How to learn regular expressions


I.e., I get a list of words and I want to construct a simple regular expression from that which matches at least all of the words (but maybe more).

I want to have an algorithm for that. I.e. input of that algorithm is a list of words and output is a regular expression. Obviously, there will be some restrictions. Like either the regular expression will always match more words if it should match an infinite amounts of words and I only give it a finite number of words. Or I will need some more compact representation of the input. Or I am also thinking about giving me some regular expression as input and a list of additional words and I want to get a regular expression which matches all of them together (and maybe more). In any case, it should try to construct a regular expression which is as simple as possible.

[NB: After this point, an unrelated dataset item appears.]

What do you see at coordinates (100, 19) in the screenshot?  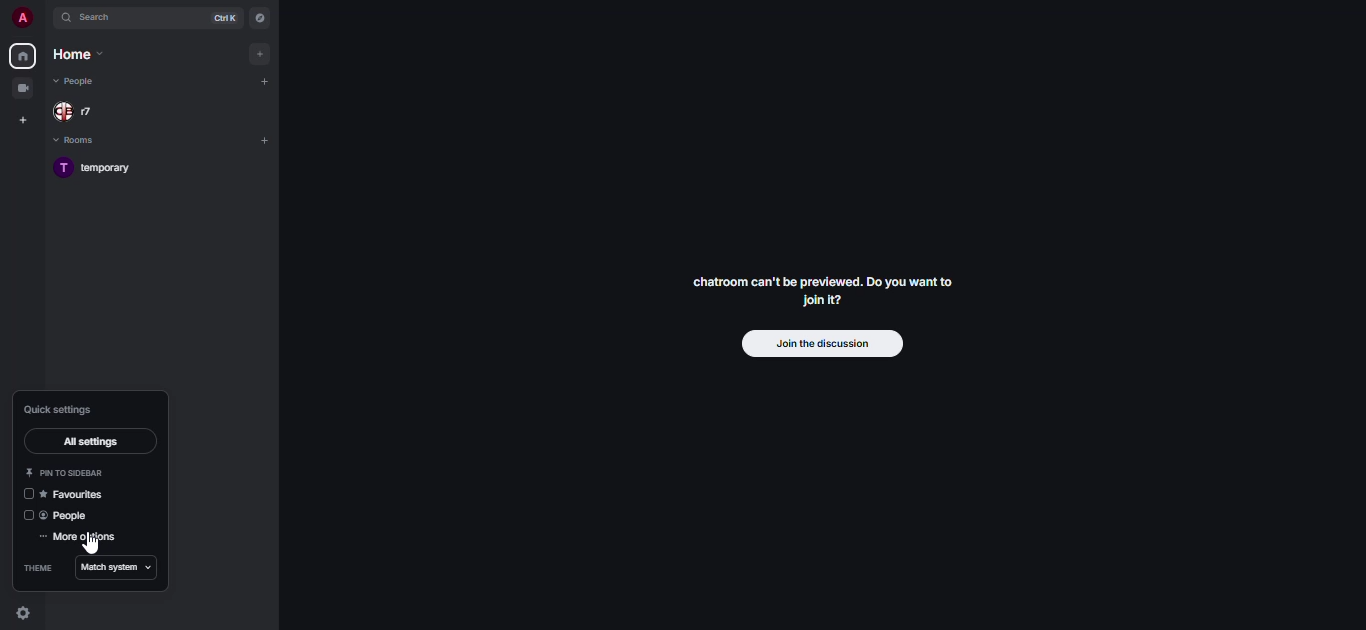 I see `search` at bounding box center [100, 19].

What techniques are availalbe which can do that?


I was quite misunderstood. I know the general principles behind regular expressions. I know what it is. And in most cases I can come up quite easily with a regular expression to some language by hand. But I am searching for algorithms which does that.

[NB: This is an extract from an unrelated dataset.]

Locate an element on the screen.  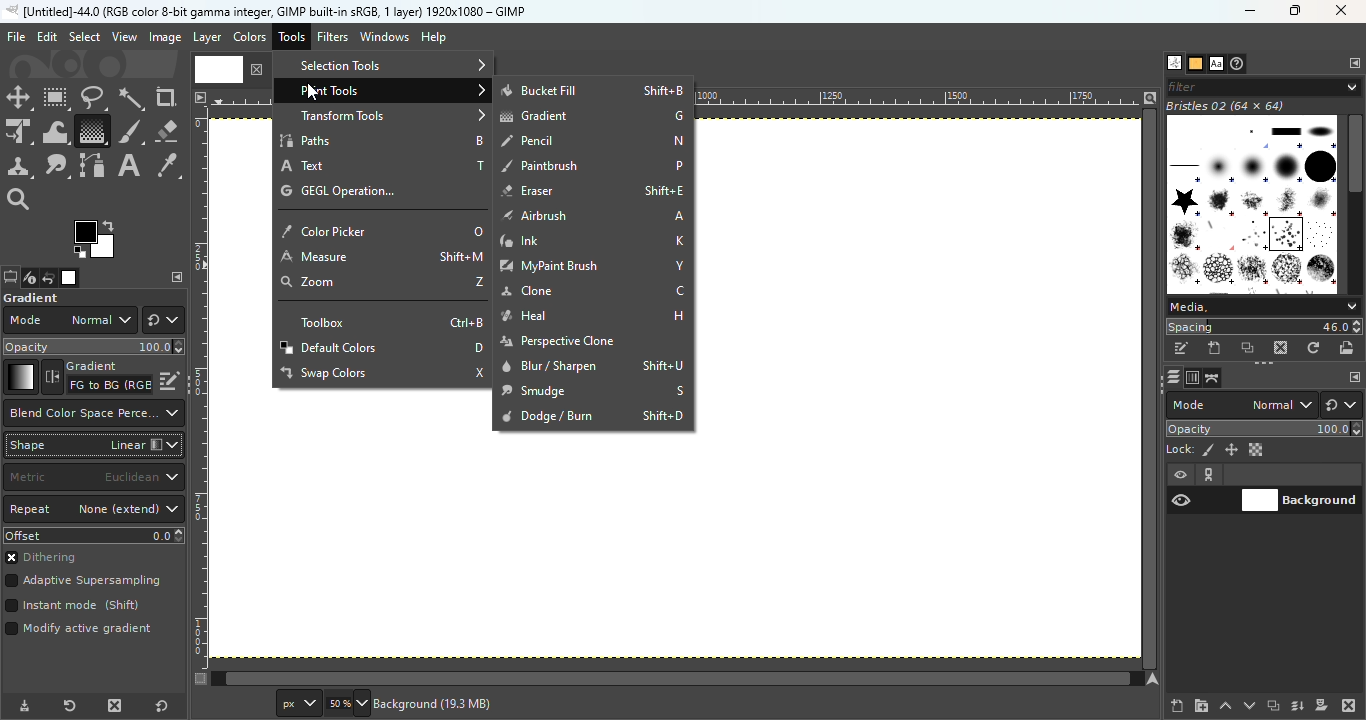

Again formulated a bit different:

Let L be a regular language. Let M_n be a finite subset of L with n elements. Let M_n be a subset of M_(n+1).

I want to have an algorithm LRE which gets a finite set of words and outputs a regular expression. And I want to have the property:

lim_n->infinity | diff( LRE(M_n), L ) | = 0


Solution

  • This problem has been looked at the last decade. You might want to google DFA learning, and download a couple of papers to get a sense of the state of the art.

    Once you have the DFA generating a regular expression is trivial. To avoid the problems @FrustratedWithDesign mentions some conditions such as generating the DFA with the least amount of nodes is introduced, from a machine learning point of view this is similar to having a regularization condition for the simplest hypothesis.